## PROBLEM TO WORK ON:
Each entry below is to be returned exactly, with any pictures left out.

## SUPPLIED DATA:
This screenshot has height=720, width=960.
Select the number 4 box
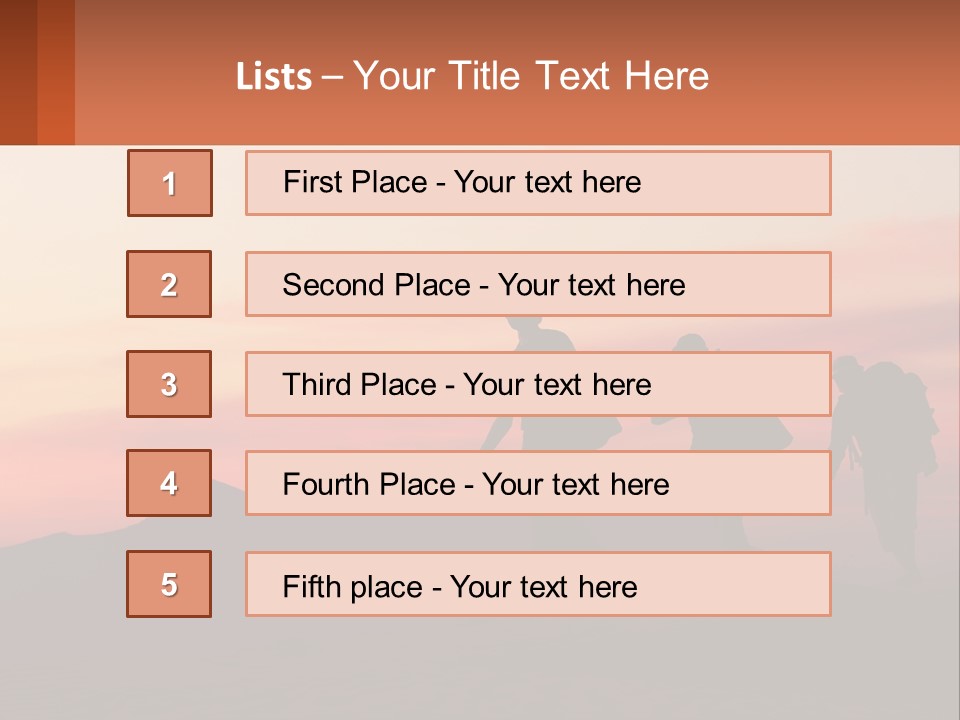tap(169, 483)
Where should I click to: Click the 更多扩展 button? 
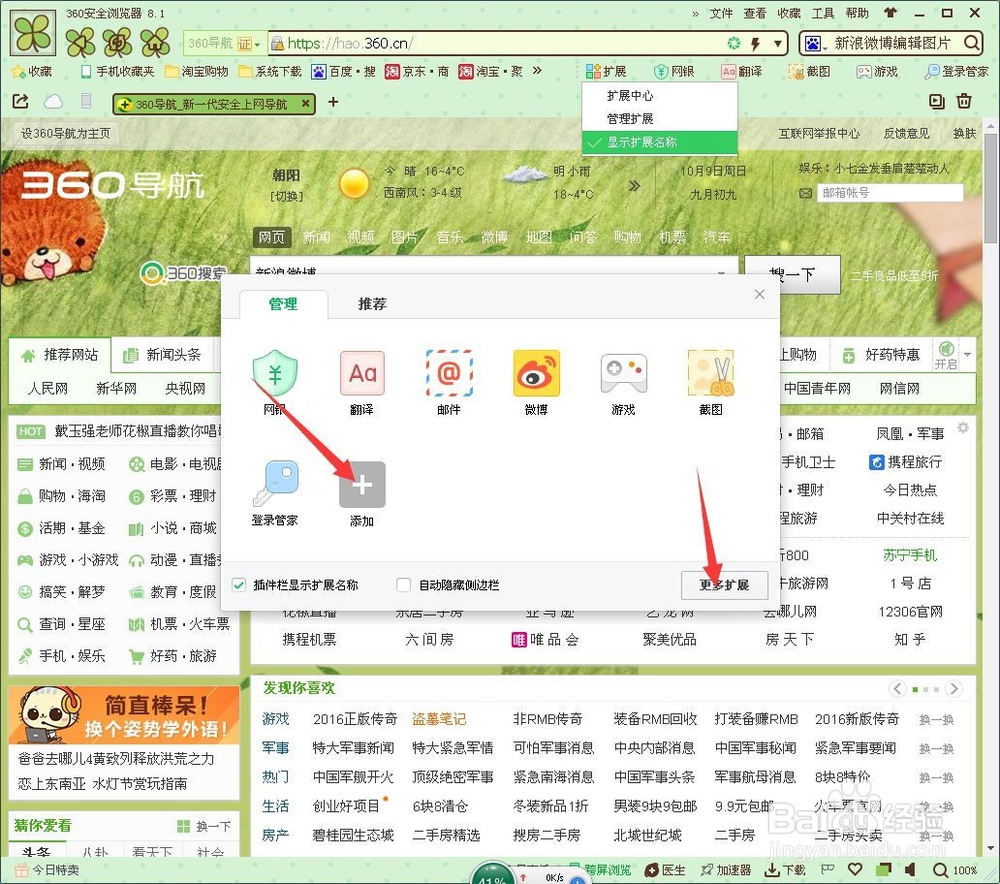(724, 586)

## YOUR SOLUTION:
This screenshot has height=720, width=960.
Select the number 4 box
tap(169, 483)
Where should I click to: Click the 更多扩展 button? 
(724, 586)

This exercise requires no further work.